The answer to the question, when is someone with an eating disorder "ready" for treatment? is just as elusive for those suffering from the disorder from as it is for any observer.
When asked this, sophomore Mandy (not her real name) throws her head back and chuckles. "You're clearly asking the wrong person," Mandy said. Having lived with a combination of anorexia and bulimia for nearly four years, she is not unfamiliar with therapy.
"I've been in and out of therapy ever since my high school dean found out and told my parents," she said. "I even tried talking to someone here [at Tufts], but it never worked."
There are many reasons for why people actively choose to continue their disordered eating. Often, a person with an eating disorder is cognizant of the consequences of their actions. "Just like a druggie knows what they're doing is harming their bodies -- they just think that the rewards are worth the cost," Mandy said. "I know what I'm doing... I just think that the price I pay is worth keeping the weight off."
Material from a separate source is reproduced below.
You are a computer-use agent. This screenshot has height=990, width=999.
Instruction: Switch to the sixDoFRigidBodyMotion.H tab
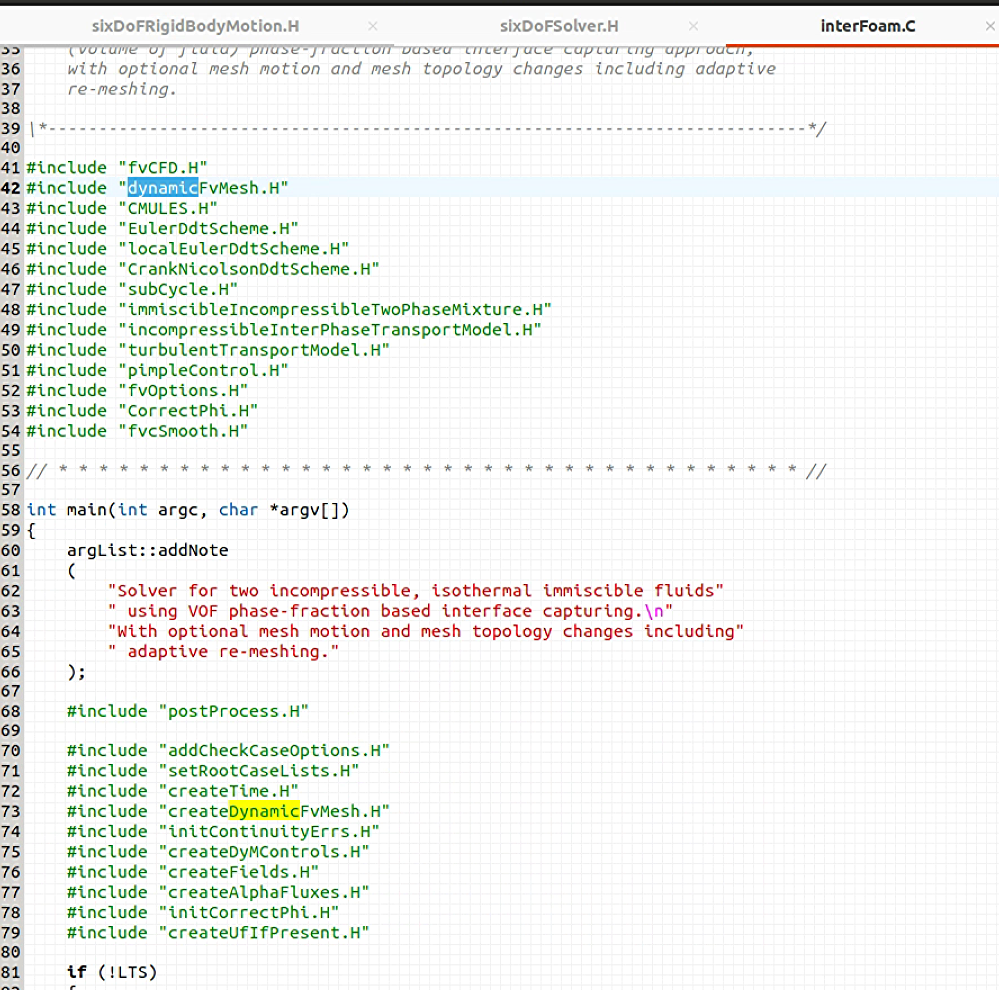click(x=195, y=26)
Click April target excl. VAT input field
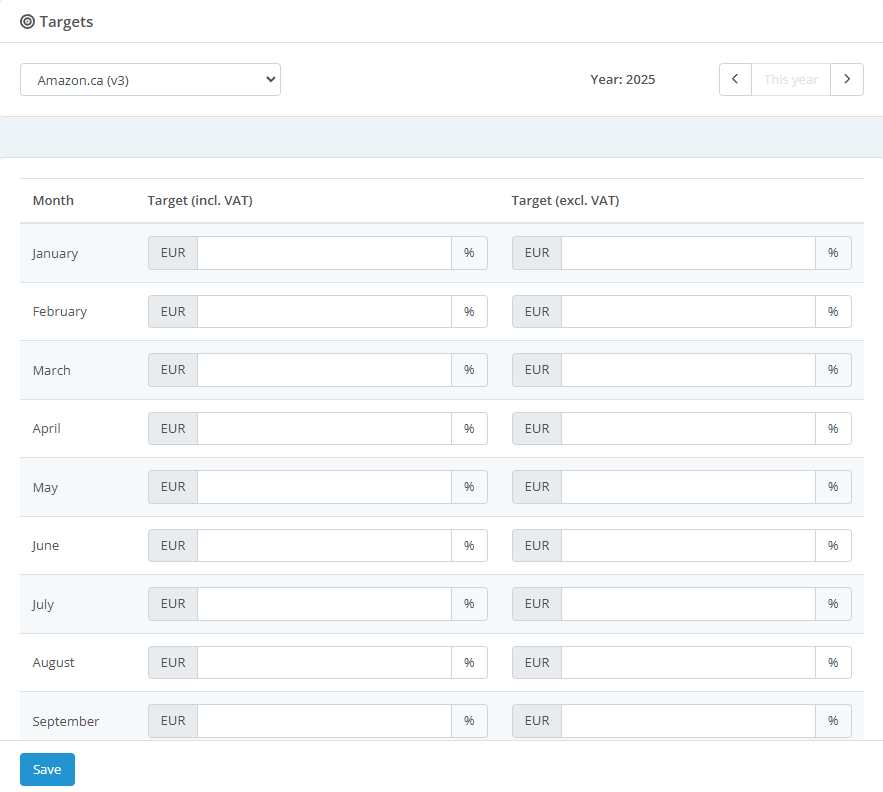 pyautogui.click(x=688, y=428)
"Besides, the little nagging voice in the back of my mind saying 'tomorrow, worry about the consequences tomorrow' doesn't help either," she added.
Guilt and fear are further reasons for why people with eating disorders are reluctant to see help says Mandy. "I felt really, really horrible for my parents," she said. "It's hard enough on them for them to know that their daughter does something as unnatural as throwing up what she eats. Now they have to pay over a hundred bucks per therapy session?"
Mandy decided that she would "figure things out" on her own time instead of attending the costly therapy sessions. "...at least, I won't be going back [to therapy] till I'm ready to commit myself to making changes," she said. "At least then, the money's being put to good use."
Living en masse at college may actually give people like Mandy more privacy than expected. "It's easy to make up excuses about late lunches or eating with someone else or even having too much work to do -- it's all believable so no one can really question where you were at dinner time," Mandy said.
Living in a dorm also serves to take the scrutiny and attention off any one person. For example, the same single bathrooms in dorms that give students the privacy to throw up when they're drunk also give people with bulimic tendencies to purge in complete secrecy as often as they want, no questions asked.
In reality, between getting lost in the crowd during meal times and hiding amongst all the fitness gurus at the gym, it's just as easy to under eat and over exercise as it is to overeat and be a lazy bum -- it just takes a lot more self-control and planning.
But this lifestyle is just the 'now' lifestyle. What happens when tomorrow finally comes and consequences must finally be faced?
"I try not to think about that," Mandy admits. "Hopefully, a light will switch on in my head and I'll have a sudden desire to recover before anything serious happens. Perhaps I'm being fatalistic, but I wonder what it would take to set me back on the right track."